→ YOUR INSTRUCTIONS
In the duck hunting story, take the passage from "It’s now or" up to and including "legal shooting time." and write it out again, switching "punctual" to "reliable".

→ SOURCE EXTRACT
——————————

It’s now or never for duck hunters who just can’t get enough of the thrill of committed birds diving into a meticulously set out spread.
If only Pelayo were as punctual as wood ducks. The exasperating two-winged creatures keep a rigid daily schedule, flying exactly five minutes before and five minutes after legal shooting time.
But with the exasperating two-legged creature scheduled to pick me up this morning, you never know.
“I was two miles onto the Causeway when I realized I still had the full-choke screwed in!” he sputtered on the cell phone as I answered it in the kitchen while microwaving some coffee. “Forgot I still had it in from that buckshot deer hunt last week. So I had to turn around at the first crossover, head back home and change to modified, even packed along the improved just in case. Be there in 15 minutes.”
“OK, but WHATCHIT!” I cautioned after a gulp of (too) hot coffee. “Don’t push it! That whole Highway 190 stretch north of the Causeway is absolutely lousy with cops,” I rasped with a scorched mouth. “Local cops, sherrif’s department and state troopers — the whole bit! And they cut NO SLACK to speeders! There’s so many cops up this way most are bored stiff — just dying for the slightest screw-up to pull you over for a little action, to strut their stuff. So don’t SPEED! The whole stretch from Causeway at Vets in Metairie to Covington is one huge speed trap!”

——————————

→ DATA TO EXAMINE

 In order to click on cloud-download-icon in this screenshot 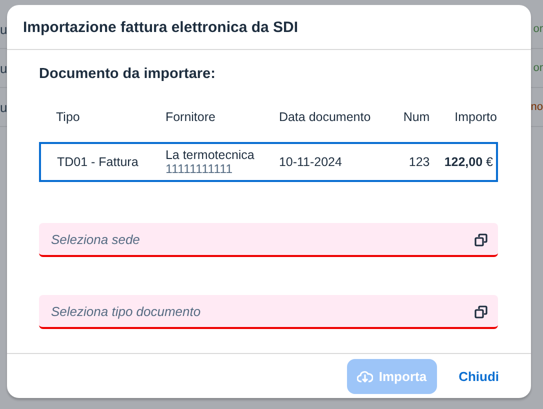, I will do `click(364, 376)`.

——————————

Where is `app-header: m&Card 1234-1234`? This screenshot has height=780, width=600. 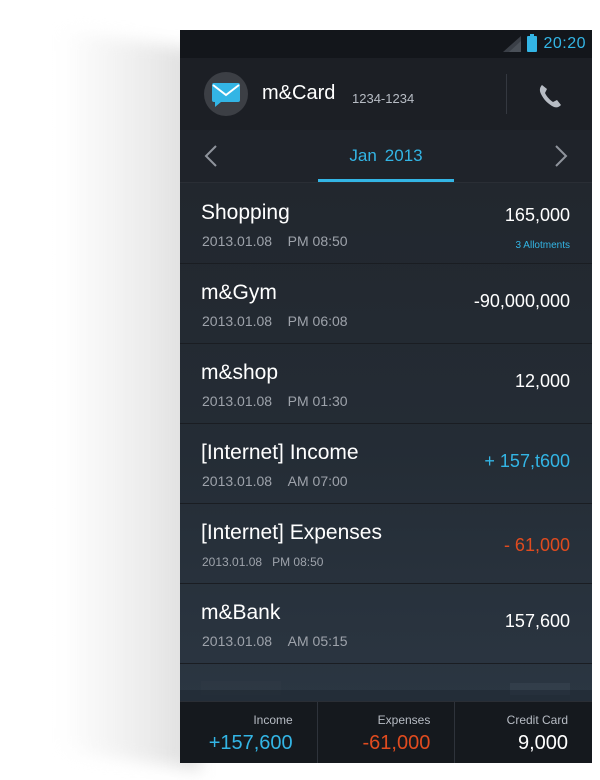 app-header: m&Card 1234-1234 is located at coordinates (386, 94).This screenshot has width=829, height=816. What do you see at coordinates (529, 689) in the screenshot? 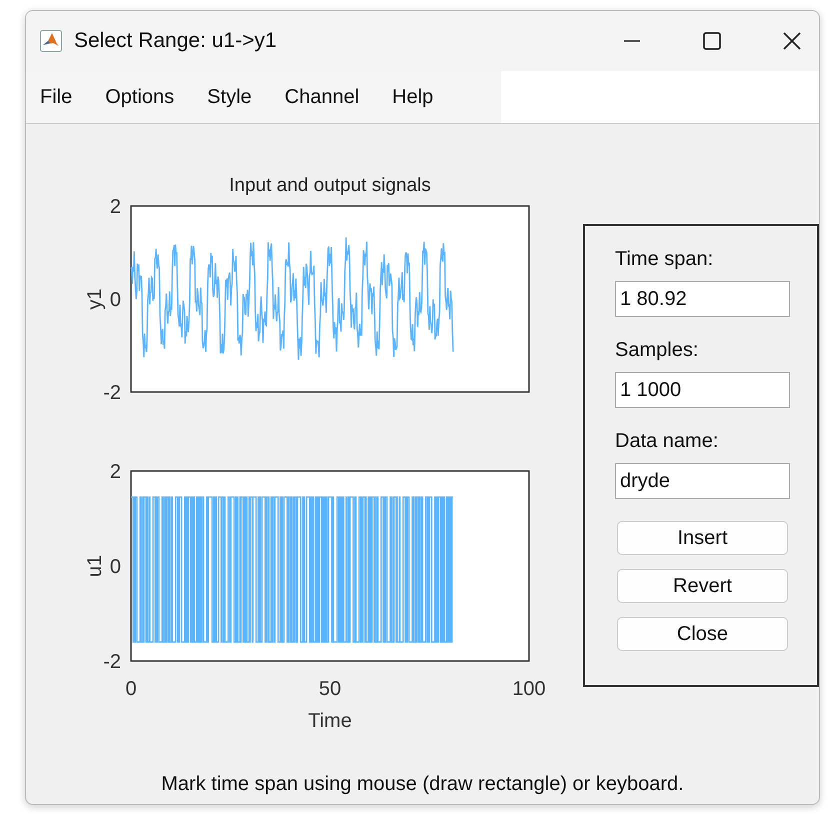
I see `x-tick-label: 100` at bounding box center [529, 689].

——————————

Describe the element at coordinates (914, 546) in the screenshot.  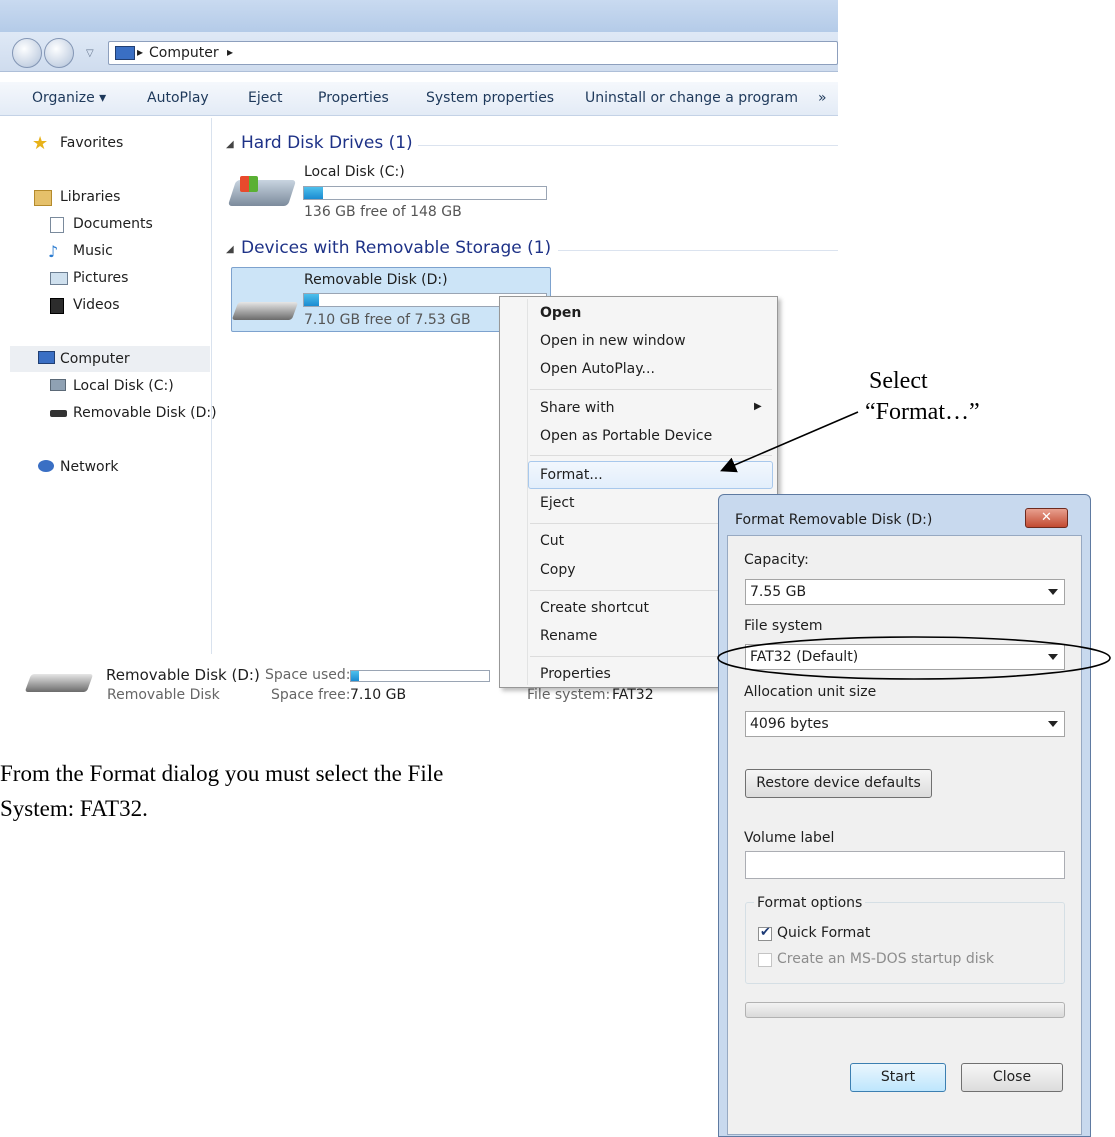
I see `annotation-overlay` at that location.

——————————

→ ANSWER AREA
It’s now or never for duck hunters who just can’t get enough of the thrill of committed birds diving into a meticulously set out spread.
If only Pelayo were as reliable as wood ducks. The exasperating two-winged creatures keep a rigid daily schedule, flying exactly five minutes before and five minutes after legal shooting time.